On March 30, 2012, the Eighth Circuit Court of Appeals granted summary judgment in favor of Ameriprise Financial, ending the Gallus litigation. Plaintiffs had alleged in part that Ameriprise breached its fiduciary duty to shareholders because of a flawed fee negotiation, saying that Ameriprise provided comparable advisory services to institutional clients at lower fees, and that the adviser had misled the board about those arrangements. The plaintiffs also had alleged that the fee negotiation was flawed because it relied in part on a fee comparison with similar funds.

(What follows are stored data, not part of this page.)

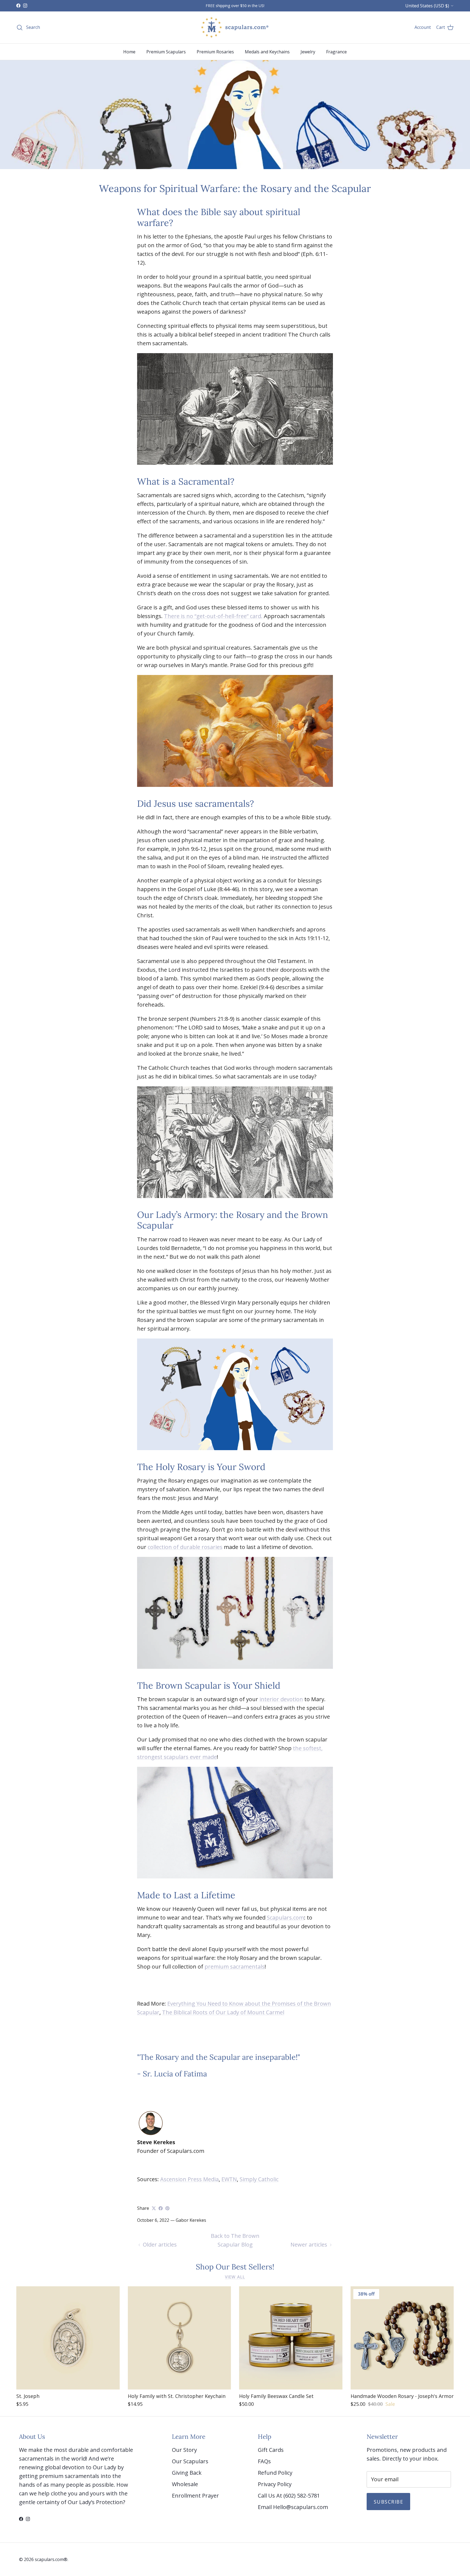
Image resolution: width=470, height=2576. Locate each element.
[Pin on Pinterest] (167, 2208)
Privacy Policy (275, 2484)
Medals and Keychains (267, 52)
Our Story (184, 2449)
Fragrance (336, 52)
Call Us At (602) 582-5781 (289, 2495)
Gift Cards (271, 2449)
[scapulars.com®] (235, 27)
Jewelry (308, 52)
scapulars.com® (51, 2559)
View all (235, 2276)
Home (129, 52)
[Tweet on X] (154, 2208)
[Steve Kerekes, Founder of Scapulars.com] (150, 2133)
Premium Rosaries (215, 52)
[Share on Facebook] (161, 2208)
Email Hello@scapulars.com (293, 2507)
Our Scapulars (190, 2461)
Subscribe (388, 2501)
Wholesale (185, 2484)
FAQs (264, 2461)
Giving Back (187, 2472)
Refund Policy (275, 2472)
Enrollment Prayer (195, 2495)
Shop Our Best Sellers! (235, 2267)
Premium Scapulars (166, 52)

In an earlier decision in this case, the Eighth Circuit had looked to both the adviser's conduct during fee negotiations and the end result, ruling that "[u]nscrupulous behavior with respect to either can constitute a breach of fiduciary duty." The Supreme Court subsequently ruled, in the Jones v. Harris case, that courts must give deference to a robust board process for reviewing and negotiating fees. The Supreme Court sent the case back to the Eight Circuit for more consideration in light of the ruling in the Jones case, and after being sent back to the District Court once again, the matter ultimately ended up on appeal in the Eighth Circuit.
Following Jones, the Eighth Circuit reasoned that "a process-based failure alone does not constitute an independent violation of section 36(b)." Rather, the court held, if the process of approving the fees was flawed, the court would merely give less deference to the board's decision to approve the fees. The court noted, "A defective process affects the amount of deference we give to the fee arrangement reached between the board of directors and the adviser of the fund." The court held that because the board had asked for and received information relevant to the fee differences between accounts, "its process can fairly be described as robust."